Unfortunately (or perhaps fortunately) the Tsimane’s way of life differs greatly from our own – despite the recent rise in the foraging trend – but elements are still transferable and could help to reduce the risk of heart disease.

 

How can we be just like the Tsimane?

For starters, forget Atkins. A carbohydrate-based diet consisting of non-processed, high in fiber carbohydrates such as rice, plantain, manioc, corn, nuts and fruits is best.

Protein should constitute 14% of your diet and come from animal meat. The same figure applies to the amount of fat to be consumed, the equivalent to an estimated 38 grams of fat each day, including 11g of saturated fat and no trans fats.

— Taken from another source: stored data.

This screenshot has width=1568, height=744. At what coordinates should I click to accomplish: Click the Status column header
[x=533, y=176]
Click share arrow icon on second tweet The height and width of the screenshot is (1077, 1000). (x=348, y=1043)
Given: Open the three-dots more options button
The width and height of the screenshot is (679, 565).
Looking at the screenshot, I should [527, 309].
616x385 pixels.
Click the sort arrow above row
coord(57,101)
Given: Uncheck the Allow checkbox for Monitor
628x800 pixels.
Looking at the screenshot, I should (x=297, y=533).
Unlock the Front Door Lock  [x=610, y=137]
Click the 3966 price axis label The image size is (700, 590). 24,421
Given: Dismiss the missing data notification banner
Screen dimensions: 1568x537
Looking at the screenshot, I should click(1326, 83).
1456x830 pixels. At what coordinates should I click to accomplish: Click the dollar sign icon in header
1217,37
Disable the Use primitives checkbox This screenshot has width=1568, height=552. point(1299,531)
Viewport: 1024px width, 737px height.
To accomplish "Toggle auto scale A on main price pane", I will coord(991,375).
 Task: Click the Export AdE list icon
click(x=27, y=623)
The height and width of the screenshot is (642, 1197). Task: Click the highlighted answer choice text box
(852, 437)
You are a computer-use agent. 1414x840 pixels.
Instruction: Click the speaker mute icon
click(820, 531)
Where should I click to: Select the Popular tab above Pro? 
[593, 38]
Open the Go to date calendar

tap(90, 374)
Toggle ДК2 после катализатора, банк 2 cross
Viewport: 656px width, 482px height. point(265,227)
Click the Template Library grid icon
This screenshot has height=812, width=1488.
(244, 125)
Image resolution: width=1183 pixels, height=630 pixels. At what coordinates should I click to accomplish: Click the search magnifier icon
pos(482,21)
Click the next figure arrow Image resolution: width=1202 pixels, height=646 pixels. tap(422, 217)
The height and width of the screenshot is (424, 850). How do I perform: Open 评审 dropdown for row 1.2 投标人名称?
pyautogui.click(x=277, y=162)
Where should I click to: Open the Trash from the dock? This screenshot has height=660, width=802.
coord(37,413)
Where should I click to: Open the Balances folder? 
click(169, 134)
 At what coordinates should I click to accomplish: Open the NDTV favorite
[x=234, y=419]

It’s bad luck for anyone with a desk job, too, as being pretty much permanently on the move is how the Tsimane roll. They spend just 10% of their day being inactive, filling the rest of their time hunting, gathering, fishing and farming.

Tsimane men spend an average of 6-7 hours of their day being physically active and women spend 4-6 hours. In comparison industrial populations spend a over half their waking hours sitting down.

 

– RELATED: Everything You Need To Know About The Heart

 

What did the researchers do?

The researchers visited 85 Tsimane villages between 2014 and 2015 in the observational study. They measured the participants’ risk of heart disease by taking CT scans of the hearts of 705 adults (aged 40-94 years old) to measure the extent of hardening of the coronary arteries, as well as measuring weight, age, heart rate, blood pressure, cholesterol, blood glucose and inflammation.

Based on their CT scan, almost 85% of the Tsimane people had no risk of heart disease, 13% had low risk and only 3% had moderate or high risk. These findings also continued into old age, where almost two-thirds of those aged over 75 years old had almost no risk and just 8% had moderate or high risk.

Incredibly these results are the lowest reported levels of vascular aging of any population recorded to date.

 

How does this compare to elsewhere in the world?

Worryingly it’s a very different state of affairs in America. A US study of 6814 people (aged 45 to 84) found that only 14% of Americans had a CT scan that suggested no risk of heart disease and a whopping half had a moderate or high risk – that makes it a five times more likely than among the Tsimane population.

“This study suggests that coronary atherosclerosis could be avoided if people adopted some elements of the Tsimane lifestyle, such as keeping their LDL cholesterol (low-density lipoprotein), blood pressure and blood sugar very low, not smoking and being physically active,” said senior cardiology author Dr Gregory S. Thomas of Long Beach Memorial Medical Centre, California.

“Most of the Tsimane are able to live their entire life without developing any coronary atherosclerosis. This has never been seen in any prior research. While difficult to achieve in the industrialized world, we can adopt some aspects of their lifestyle to potentially forestall a condition we thought would eventually effect almost all of us.”

Or perhaps it’s time to book a one-way ticket to Bolivia?